Amazon to provide seller tax info to Massachusetts

Amazon has informed its third-party sellers whose products are stored in its facilities in Massachusetts that it will be providing information to the state tax authority in what is believed to be a first for the company.

The Seattle-based e-commerce giant told merchants who have items stored in its fulfillment centers in the state that it will be turning over the information starting Friday. The company lost a court battle with the state revenue collectors over access to the information last year.

“Amazon has received a valid and binding legal demand from the Massachusetts Department of Revenue (DOR) requiring that Amazon disclose the following information about sellers to the DOR: contact information (name, address, federal tax ID number, and phone number); estimated value of the seller’s inventory in our Massachusetts fulfillment centers, calculated based on the seller’s selling prices in late 2016 or 2017,” the company wrote in an email Monday to merchants in its Fulfillment by Amazon program. “To comply with our obligations under the law, we plan to provide your information to the DOR by January 26, 2018. Because each seller’s business and tax needs are unique, we encourage you to consult with a tax advisor to answer any questions you have.”

Amazon fulfillment center
A worker gathers products for a shipment at the Amazon.com fulfillment center in Kenosha, Wisconsin, U.S., on Tuesday, Aug. 1, 2017. Amazon.com Inc. held a giant job fair at nearly a dozen U.S. warehouses as part of its effort to hire 100,000 people in the U.S. by 2018. Photographer: Jim Young/Bloomberg

Amazon did not immediately respond to a request for comment about whether it plans to report the information to other states.
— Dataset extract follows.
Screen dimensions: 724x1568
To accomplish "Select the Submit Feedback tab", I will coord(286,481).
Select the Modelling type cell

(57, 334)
The company has been increasingly willing to collect sales taxes from customers in many states in recent years after historically resisting such efforts. But as Amazon has opened distribution centers around the country, it has increasingly fallen subject to the nexus rules under the Supreme Court’s landmark 1992 decision in the case of Quill Corp. v. North Dakota requiring merchants to collect sales taxes from customers if the seller has a physical presence in the state. Amazon is planning to open a second headquarters outside Washington State, and Boston is one of the cities under consideration. While it has been willing to collect taxes on sales made directly from the site, it has been reluctant to require third-party merchants who do business through its website to do the same.

“It seems to be that Amazon’s interaction with the state, and the concept of what a marketplace is, is evolving with time,” said Scott Peterson, vice president of U.S. tax policy at the tax technology company Avalara. “In the beginning, I think most states didn’t have a clue whether or not they thought the presence of Amazon in a state would have any effect on anybody that sold on Amazon. The refinement of that philosophy has taken the states years to develop and become comfortable with. I think Amazon has been doing the best it could in its discussions with Massachusetts about the list of sellers, but it took states a long time to figure out the relationship between Amazon and its third-party sellers, and the relationship between them and the state, to really understand what the state’s authority really is.”

A further complication could be a case that the U.S. Supreme Court recently agreed to take up this term involving another e-commerce giant, Wayfair, and the state of South Dakota that could upend the precedent set in the Quill decision (see Supreme Court to decide South Dakota challenge to Quill).

“The issue with the South Dakota case is if they do decide that they want to modify the Quill decision, it seems to me unusual that they would simply say ,’Oh, what was good in 1992 isn’t good anymore, and states can make people do whatever you want.’ That strikes me as maybe a bridge too far,” said Peterson. “It’s not like them to create chaos. It’s not like them to say, ‘We were wrong. It’s entirely different now.’ That’s the challenge people are trying to understand. If they did take this for a reason, and they do intend to make a change, how far will that change go? If their decision is that states have got to have a reasonable law, and maybe in addition to physical presence, which has been long established as a precedent, maybe there should be an economic presence test as well, then South Dakota’s law seems like a reasonable conclusion. Indiana, Wyoming, Tennessee and Alabama all have either a law or regulation that’s similar to South Dakota’s. Does that mean if the court agrees with South Dakota, that those states’ laws automatically become good? If the court does agree with South Dakota, does all some other state have to do is create something like South Dakota’s to get taxing authority? A lot of questions.”